Crash on poolings with kernel volume >= 100 000 #937

drproktor · 2023-09-11T15:27:08Z

Description

Crash on poolings with larger-than-317 pool sizes.

We face the problem that we get a hard crash (SEGFAULT) when the user increases the image above a certain size. Even if there is a limit for the kernel size I would expect that an exception is thrown and not a hard crash.
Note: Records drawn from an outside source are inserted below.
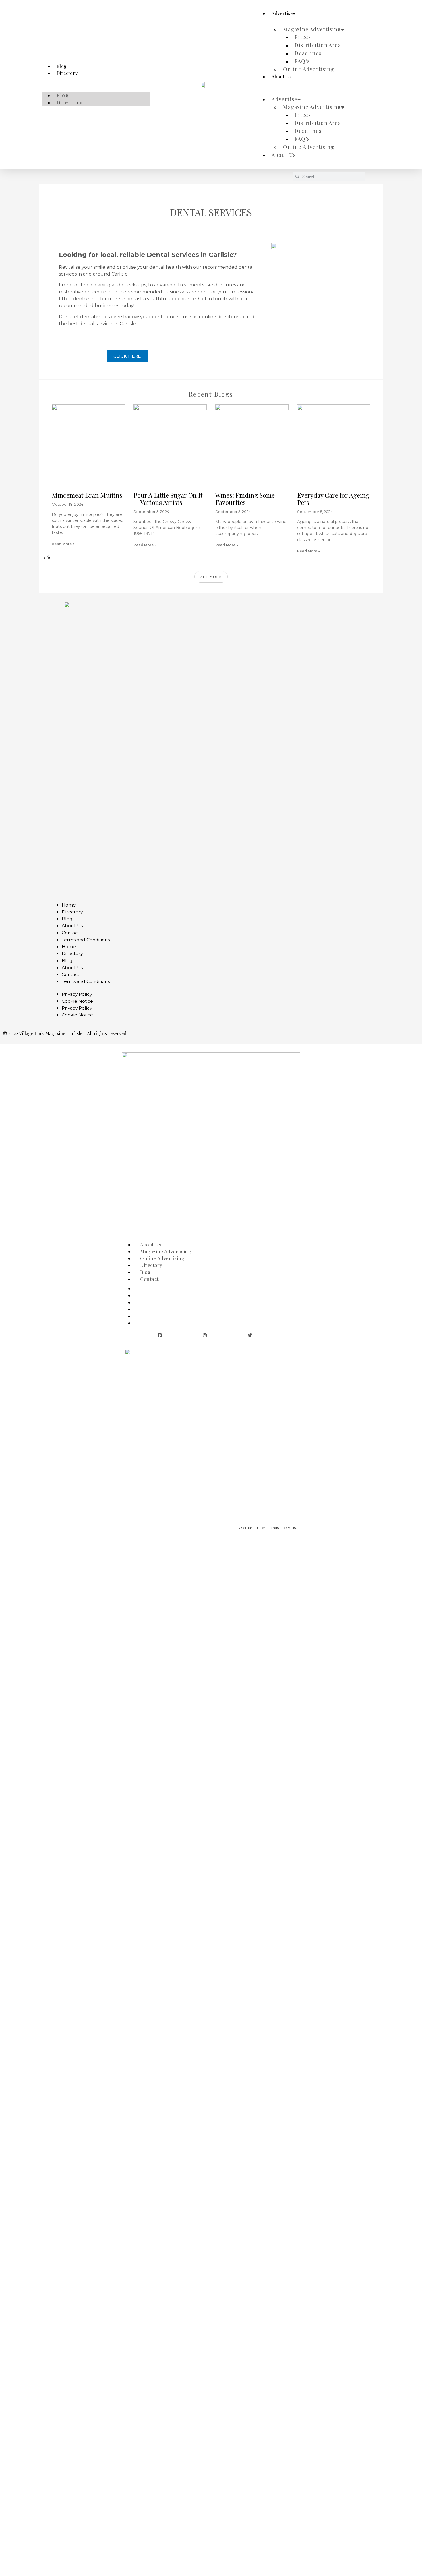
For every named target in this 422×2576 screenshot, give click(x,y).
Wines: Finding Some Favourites (245, 499)
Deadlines (308, 53)
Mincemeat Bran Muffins (87, 495)
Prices (303, 37)
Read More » (63, 544)
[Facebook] (160, 1335)
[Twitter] (250, 1335)
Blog (63, 95)
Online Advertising (308, 69)
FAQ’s (302, 61)
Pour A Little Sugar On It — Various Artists (168, 499)
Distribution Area (318, 45)
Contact (70, 933)
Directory (67, 73)
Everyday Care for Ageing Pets (333, 499)
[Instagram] (205, 1335)
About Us (281, 76)
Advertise (282, 13)
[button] (96, 80)
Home (69, 905)
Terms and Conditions (86, 939)
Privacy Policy (77, 994)
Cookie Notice (77, 1001)
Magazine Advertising (312, 29)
The problem stems from the unchecked return value here:

onnx-tensorrt/onnx2trt_utils.cpp

Line 1511 in 0462dc3

    
           nvinfer1::IPoolingLayer* poolingLayer = ctx->network()->addPoolingNd(*tensorPtr, type, kernel_size);

A minimal script to reproduce the error is given below.

This is duplicate of NVIDIA/TensorRT#2094 since the bug occurs in this repository's source code.

Environment

TensorRT Version: 8.6.1
ONNX-TensorRT Version / Branch: main
GPU Type: Any
Nvidia Driver Version: 535.86.05
CUDA Version: 11.7.99
CUDNN Version: 8.5.0.96
Operating System + Version: Ubuntu 22.04.3 LTS
Python Version (if applicable):
TensorFlow + TF2ONNX Version (if applicable):
PyTorch Version (if applicable):
Baremetal or Container (if container which image + tag):

Steps To Reproduce

# Build network and export to ONNX 14
import torch

ksize = (317, 317)

class Net(torch.nn.Module):
    def __init__(self):
        super(Net, self).__init__()
        self.pool = torch.nn.MaxPool2d(kernel_size=ksize)

    def forward(self, x):
        return self.pool(x)


x = torch.rand((1, 3, *ksize), dtype=torch.float32)
torch.onnx.export(Net().eval(), x, "output.onnx", opset_version=14)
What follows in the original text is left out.